Though American grievances against Parliament and the Crown were many, both radicals and moderates in the colonies eventually coalesced in opposition to “taxation without representation.” No single written document encapsulated all the rights granted to the British people, and thus, the right of Parliament to levy taxes in the American colonies was heavily debated. Interpretations varied, but republicans in London were among the most vocal advocates for representation as the condition of taxation. In her address, Macaulay echoes others in republican circles in asserting that the Americans cannot be taxed because they are “neither adequately or inadequately represented.”

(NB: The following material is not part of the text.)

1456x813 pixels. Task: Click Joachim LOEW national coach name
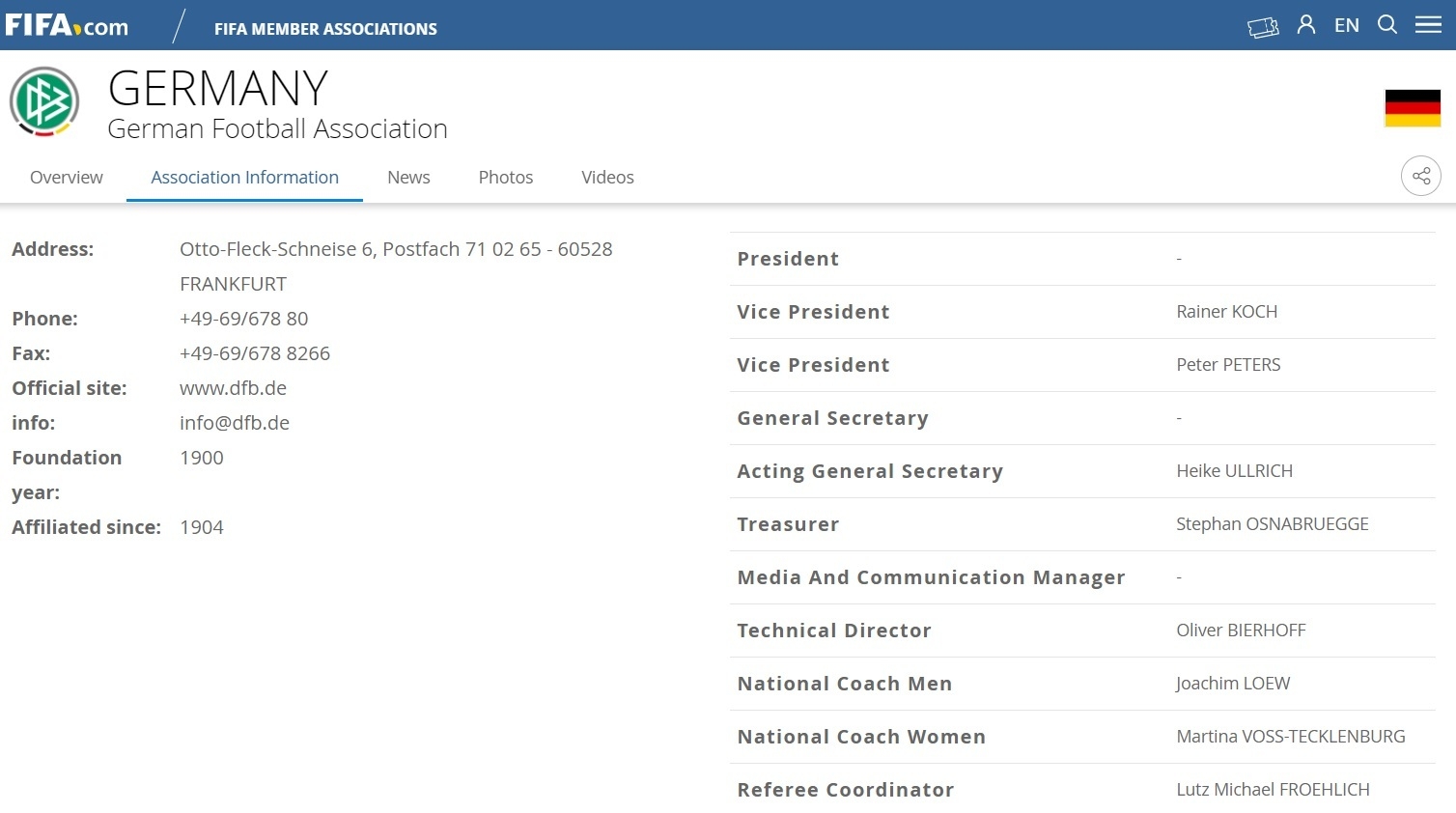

As the “Address to the People” demonstrates, the looming crisis with America gave republicans in Britain a relevant context in which to frame a radical campaign for reform. Their efforts, however, were not limited to questions of taxation. To make Parliament truly representative of the people, Macaulay and others advocated a variety of measures designed to eliminate corruption and to elevate concern for the public good over private interest. Among their initiatives were the redistribution of seats in Parliament to reflect population shifts, more frequent elections to increase turnover, and restrictions on leadership to break monopolies on power. More controversially, Macaulay championed the efforts of radicals in and around London who proposed new measures of accountability for elected officials. To ensure that parliamentarians were “obeying the mandates of their constituents,” republicans proposed a variety of “tests” to ensure greater transparency in electoral and legislative politics. These proposals were met with heavy criticism, but in her address, Macaulay dismisses critics who considered constituents “too ignorant to be adequate judges of your own business.” Demands for accountability challenged the opposition who suggested that constituents should extend “unlimited obedience” in exchange for protection by Parliament and the Crown. Such submission seems preposterous to Macaulay, who argues that it subjects constituents to a form of “unlimited slavery.”

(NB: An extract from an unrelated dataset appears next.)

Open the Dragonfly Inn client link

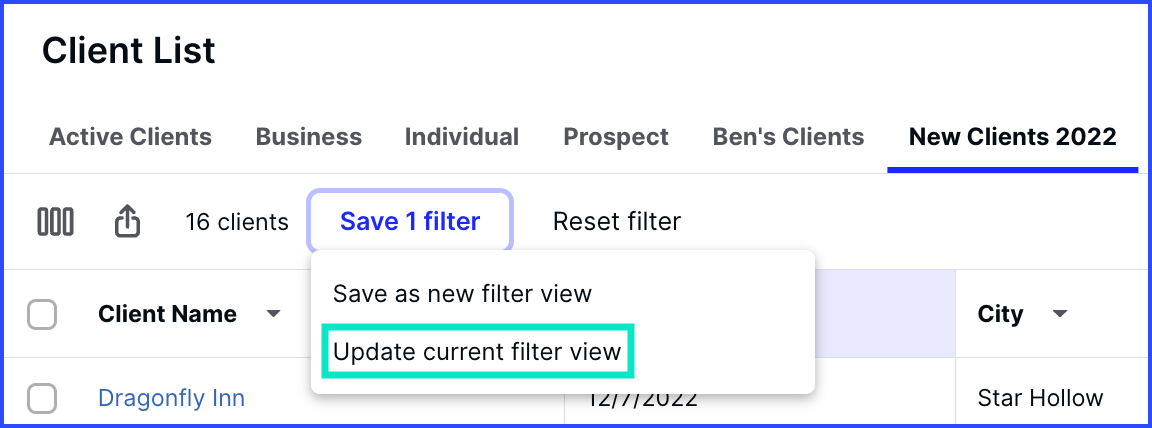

Hope and an American Republic

While a war with their mother country would be regrettable, Macaulay sees no other option for the American colonies. Fighting for republican principles and parliamentary reforms at home, she understands that peaceful resolution between the two sides is most improbable. Her writings were well known in the colonies, and her celebrity gave her access to America’s leading republicans and rebels; regular letters she received from Massachusetts, New York, Pennsylvania, and Virginia informed her conviction that “an extensive empire of freemen” was already forming and that American tolerance for a corrupt Parliament—as for monarchy in general—had already passed. Though disappointed by the impending loss of the empire, Macaulay readily embraces the thought of American independence as a victory for republicanism. By their example, she hopes Americans will inspire their former countrymen to reform governance in what then remained of the British Empire.

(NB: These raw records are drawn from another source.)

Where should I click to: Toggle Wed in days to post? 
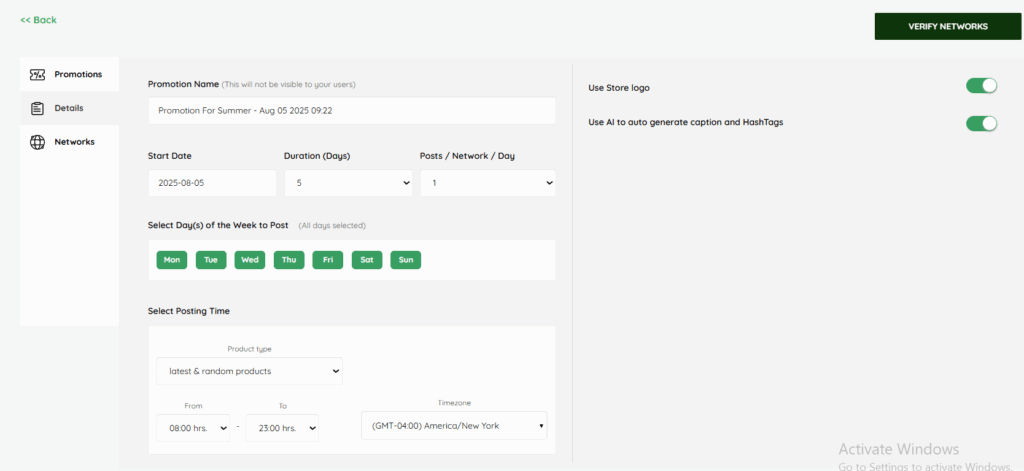tap(250, 260)
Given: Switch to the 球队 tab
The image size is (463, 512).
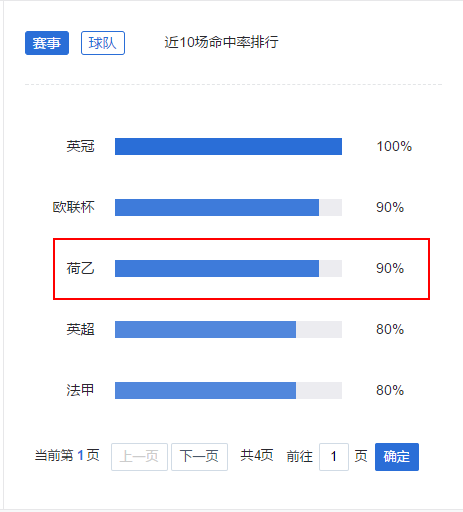Looking at the screenshot, I should pos(103,43).
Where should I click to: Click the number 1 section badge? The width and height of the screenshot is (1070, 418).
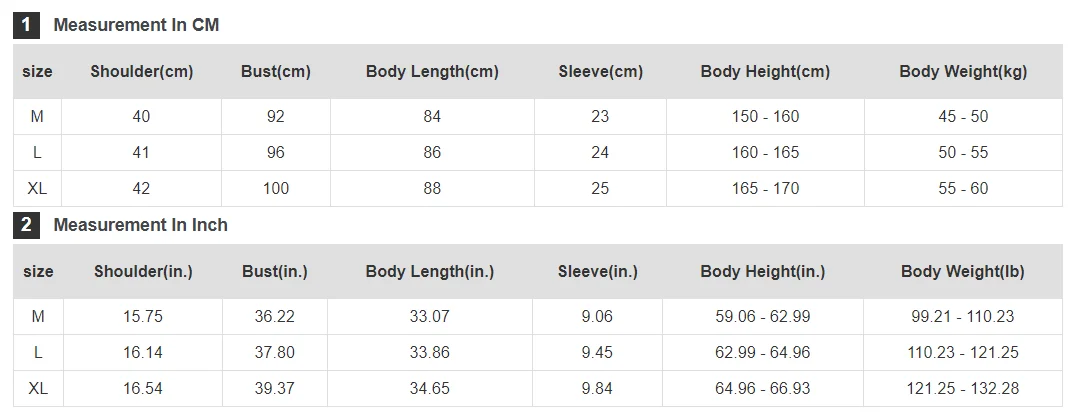(27, 25)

To Macaulay, America represents something new. It is a laboratory in which republican principles, theories of natural rights, and guarantees of liberties can be put into action, tested, and refined. Less restrained by tradition, it is free of the shackles of monarchist history. Macaulay remains ultimately committed to reforming the British system at home, however. Challenging the indifference of the electorate on the “foggy islands” off the European continent is her priority, along with the cultivation of an active and informed citizenry.

Bibliography

Davies, Kate. Catharine Macaulay and Mercy Otis Warren: The Revolutionary Atlantic and the Politics of Gender. Oxford: Oxford UP, 2006. Print.

Fox, Claire Gilbride. “Catharine Macaulay, An Eighteenth-Century Clio.” Winterthur Portfolio 4.1 (1968): 129–42. Print.

Hicks, Philip. “Catharine Macaulay’s Civil War: Gender, History, and Republicanism in Georgian Britain.” Journal of British Studies 41.2 (Apr. 2002): 170–98. Print.

Hill, Bridget. The Republican Virago: The Life and Times of Catharine Macaulay, Historian. Oxford: Clarendon, 1992. Print.

Macaulay, Catharine. An Address to the People of England, Scotland, and Ireland on the Present Important Crisis of Affairs. Bath: Cruttwell, 1775. Print.